- Born: 2 October 1948 Johannesburg, Union of South Africa
- Died: 6 September 2020 (aged 71)
- Occupations: Writer, poet

= Achmat Dangor =

South African writer (1948–2020)

Achmat Dangor (2 October 1948 – 6 September 2020) was a South African writer, poet, and development professional. His most important works include the novels Kafka's Curse (1997) and Bitter Fruit (2001). He was also the author of three collections of poetry, a novella, and a short story collection.

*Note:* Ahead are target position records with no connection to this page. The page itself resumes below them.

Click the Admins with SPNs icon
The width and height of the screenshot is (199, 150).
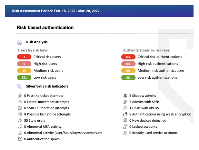125,102
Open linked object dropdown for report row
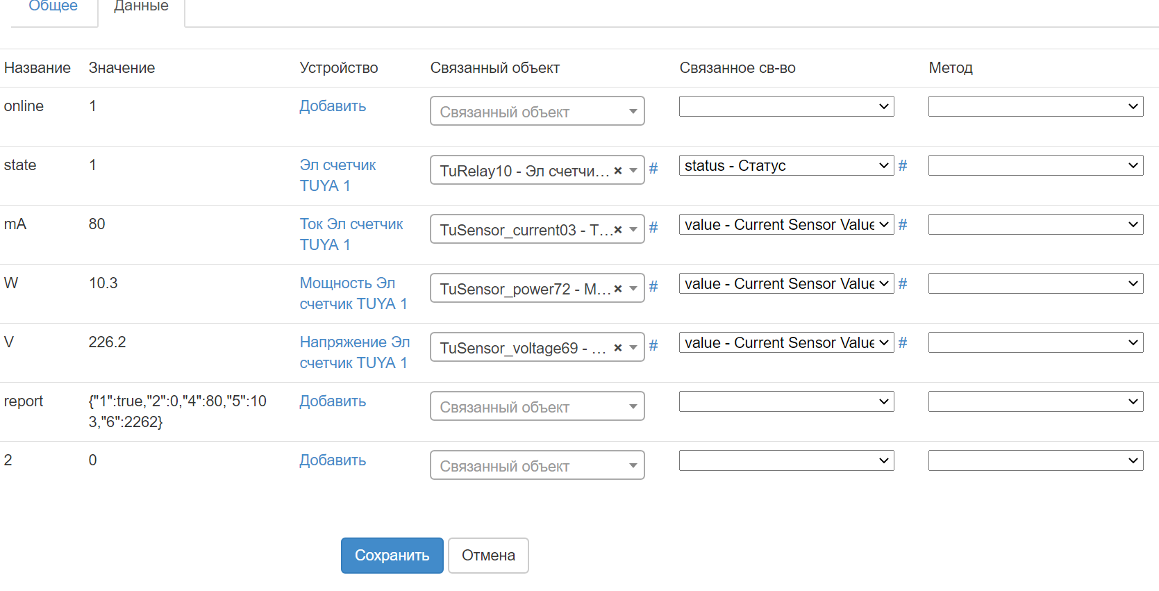Image resolution: width=1159 pixels, height=591 pixels. 537,406
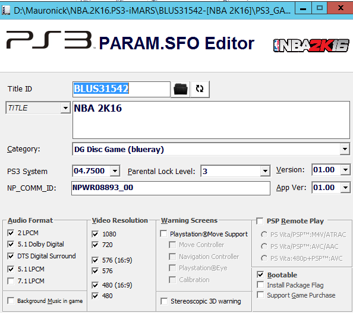Expand the TITLE field selector dropdown
Image resolution: width=353 pixels, height=313 pixels.
coord(65,108)
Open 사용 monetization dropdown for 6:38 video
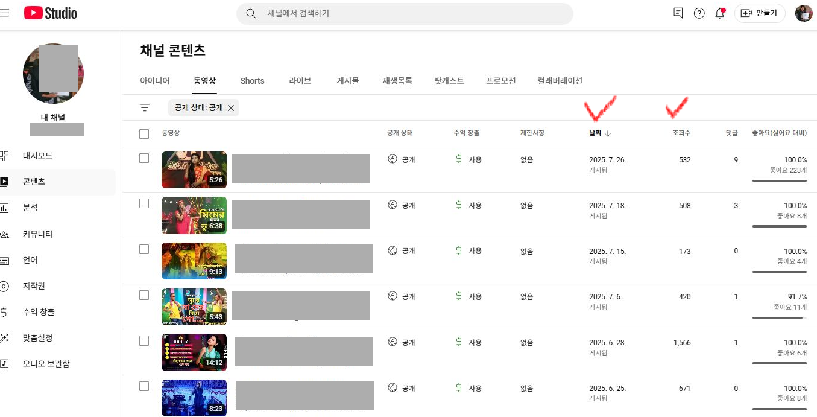817x417 pixels. pos(469,206)
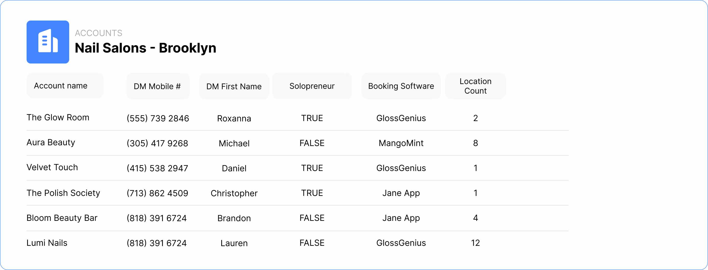The width and height of the screenshot is (708, 270).
Task: Click the Nail Salons - Brooklyn title
Action: pyautogui.click(x=145, y=48)
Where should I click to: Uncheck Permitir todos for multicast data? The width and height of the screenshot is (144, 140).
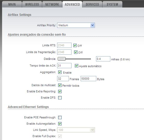click(60, 85)
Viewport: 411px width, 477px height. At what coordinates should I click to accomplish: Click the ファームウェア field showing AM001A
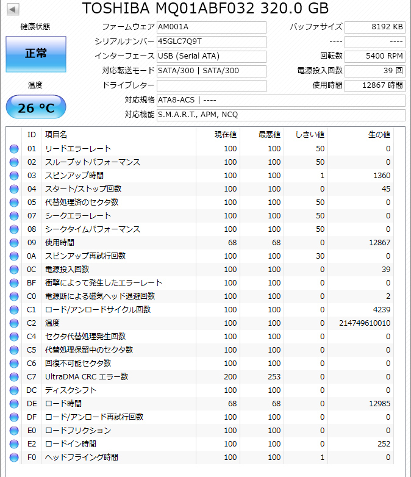(210, 27)
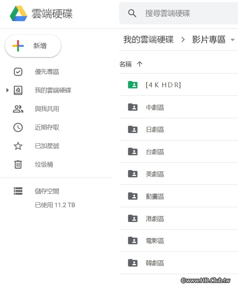Click the 儲存空間 storage icon

[18, 191]

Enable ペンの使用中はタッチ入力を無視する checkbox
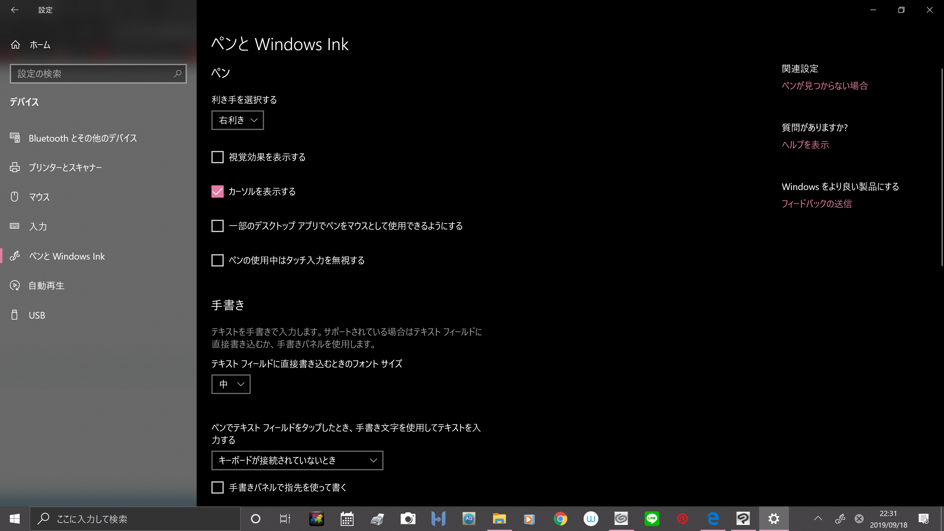(217, 261)
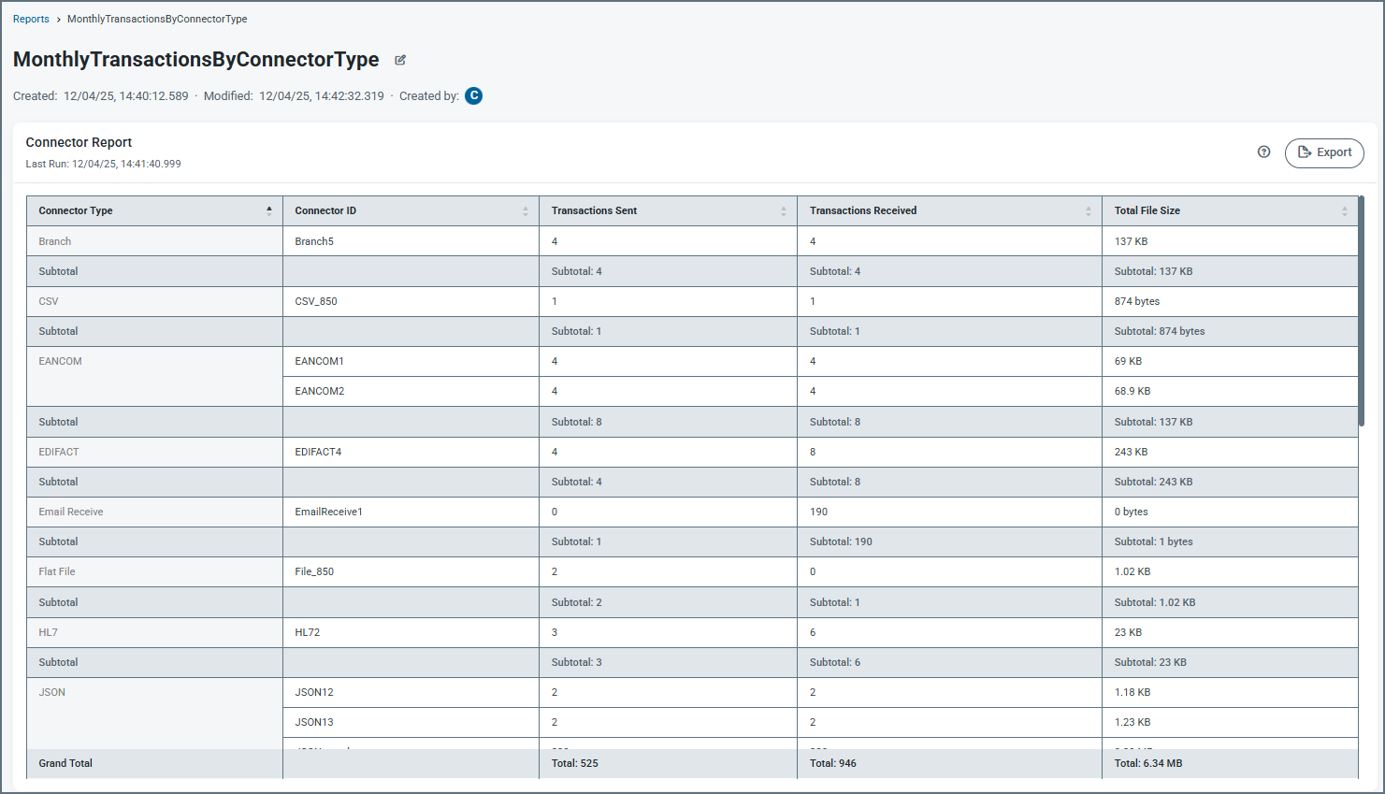The width and height of the screenshot is (1385, 794).
Task: Select the Connector Type column header
Action: (x=76, y=211)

Dangor was born in Johannesburg, Union of South Africa. He was one of the founding members of the Congress of South African Writers, and headed up various non-governmental organisations in South Africa, including the Nelson Mandela Children's Fund, the Nelson Mandela Foundation and was the Southern Africa Representative for the Ford Foundation. In 2015, he was given a Lifetime Achievement Award by the South African Literary Awards (SALA). He lived in Johannesburg, South Africa, with his wife, Audrey, and young son Zachary, and devoted his time to his writing.

==Awards==

His awards included:
- 1998 Herman Charles Bosman Prize for Kafka's Curse
- Bitter Fruit was shortlisted for the 2004 Booker Prize.

==Notable works==

- Waiting for Leila (1981)
- Voices from Within (1982)
- Bulldozer (1983)
- Majiet (1986)
- The Z Town trilogy (1990)
- Private Voices (1992)
- Kafka’s Curse (1997)
- Bitter Fruit (2003)
- Strange Pilgrimages (2013)
- Dikeledi: Child of Tears, No More (2017)

==Family==

Dangor is the brother of Jessie Duarte.